__Assignment__.
Each entry needs to appear again, retyped exactly as it is below.

-- Data for this task follows --

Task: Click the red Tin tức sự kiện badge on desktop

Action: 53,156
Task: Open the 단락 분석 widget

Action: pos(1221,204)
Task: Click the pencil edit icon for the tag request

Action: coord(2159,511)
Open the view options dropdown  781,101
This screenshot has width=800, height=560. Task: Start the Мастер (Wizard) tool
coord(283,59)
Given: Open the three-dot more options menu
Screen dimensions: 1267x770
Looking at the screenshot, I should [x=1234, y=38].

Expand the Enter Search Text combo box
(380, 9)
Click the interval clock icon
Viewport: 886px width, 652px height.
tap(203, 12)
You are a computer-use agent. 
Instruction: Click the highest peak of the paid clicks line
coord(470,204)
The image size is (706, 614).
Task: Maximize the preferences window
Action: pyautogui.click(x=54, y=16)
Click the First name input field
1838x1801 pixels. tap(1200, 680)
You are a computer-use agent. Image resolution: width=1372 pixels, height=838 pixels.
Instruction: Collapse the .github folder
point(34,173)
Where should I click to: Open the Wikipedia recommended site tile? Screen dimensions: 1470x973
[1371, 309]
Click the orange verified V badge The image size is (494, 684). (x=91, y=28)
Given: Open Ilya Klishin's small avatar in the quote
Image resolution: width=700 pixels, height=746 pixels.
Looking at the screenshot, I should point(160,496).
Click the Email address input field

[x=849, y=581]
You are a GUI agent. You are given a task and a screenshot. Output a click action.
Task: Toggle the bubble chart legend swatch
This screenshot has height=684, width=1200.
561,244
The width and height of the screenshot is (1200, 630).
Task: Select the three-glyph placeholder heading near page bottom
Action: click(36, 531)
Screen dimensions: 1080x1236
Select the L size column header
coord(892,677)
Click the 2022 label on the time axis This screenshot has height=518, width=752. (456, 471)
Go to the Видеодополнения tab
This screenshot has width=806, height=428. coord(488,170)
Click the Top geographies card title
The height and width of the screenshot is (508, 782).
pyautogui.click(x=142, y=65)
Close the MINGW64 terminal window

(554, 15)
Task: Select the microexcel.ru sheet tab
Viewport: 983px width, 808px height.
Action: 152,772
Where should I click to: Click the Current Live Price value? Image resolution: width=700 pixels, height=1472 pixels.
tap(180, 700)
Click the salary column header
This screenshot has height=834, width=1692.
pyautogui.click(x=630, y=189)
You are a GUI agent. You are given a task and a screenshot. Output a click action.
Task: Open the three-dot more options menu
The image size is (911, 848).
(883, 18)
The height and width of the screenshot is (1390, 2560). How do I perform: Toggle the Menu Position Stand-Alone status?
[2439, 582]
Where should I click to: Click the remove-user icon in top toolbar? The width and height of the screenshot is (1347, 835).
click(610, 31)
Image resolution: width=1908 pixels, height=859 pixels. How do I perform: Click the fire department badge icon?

-- Data for this task concluded --

__Result__.
Task: Click the red Tin tức sự kiện badge on desktop

Action: 53,156
Task: Open the 단락 분석 widget

Action: pos(1221,204)
Task: Click the pencil edit icon for the tag request

Action: coord(2159,511)
Open the view options dropdown  781,101
This screenshot has width=800, height=560. Task: Start the Мастер (Wizard) tool
coord(283,59)
Given: Open the three-dot more options menu
Screen dimensions: 1267x770
Looking at the screenshot, I should [x=1234, y=38].

Expand the Enter Search Text combo box
(380, 9)
Click the interval clock icon
Viewport: 886px width, 652px height.
tap(203, 12)
You are a computer-use agent. 
Instruction: Click the highest peak of the paid clicks line
coord(470,204)
The image size is (706, 614).
Task: Maximize the preferences window
Action: pyautogui.click(x=54, y=16)
Click the First name input field
1838x1801 pixels. tap(1200, 680)
You are a computer-use agent. Image resolution: width=1372 pixels, height=838 pixels.
Instruction: Collapse the .github folder
point(34,173)
Where should I click to: Open the Wikipedia recommended site tile? Screen dimensions: 1470x973
[1371, 309]
Click the orange verified V badge The image size is (494, 684). (x=91, y=28)
Given: Open Ilya Klishin's small avatar in the quote
Image resolution: width=700 pixels, height=746 pixels.
Looking at the screenshot, I should point(160,496).
Click the Email address input field

[x=849, y=581]
You are a GUI agent. You are given a task and a screenshot. Output a click action.
Task: Toggle the bubble chart legend swatch
This screenshot has height=684, width=1200.
561,244
The width and height of the screenshot is (1200, 630).
Task: Select the three-glyph placeholder heading near page bottom
Action: click(36, 531)
Screen dimensions: 1080x1236
Select the L size column header
coord(892,677)
Click the 2022 label on the time axis This screenshot has height=518, width=752. (456, 471)
Go to the Видеодополнения tab
This screenshot has width=806, height=428. coord(488,170)
Click the Top geographies card title
The height and width of the screenshot is (508, 782).
pyautogui.click(x=142, y=65)
Close the MINGW64 terminal window

(554, 15)
Task: Select the microexcel.ru sheet tab
Viewport: 983px width, 808px height.
Action: 152,772
Where should I click to: Click the Current Live Price value? Image resolution: width=700 pixels, height=1472 pixels.
tap(180, 700)
Click the salary column header
This screenshot has height=834, width=1692.
pyautogui.click(x=630, y=189)
You are a GUI agent. You are given a task and a screenshot. Output a click action.
Task: Open the three-dot more options menu
The image size is (911, 848).
(883, 18)
The height and width of the screenshot is (1390, 2560). How do I perform: Toggle the Menu Position Stand-Alone status?
[2439, 582]
Where should I click to: Click the remove-user icon in top toolbar? The width and height of the screenshot is (1347, 835).
click(610, 31)
Image resolution: width=1908 pixels, height=859 pixels. How do I perform: Click the fire department badge icon?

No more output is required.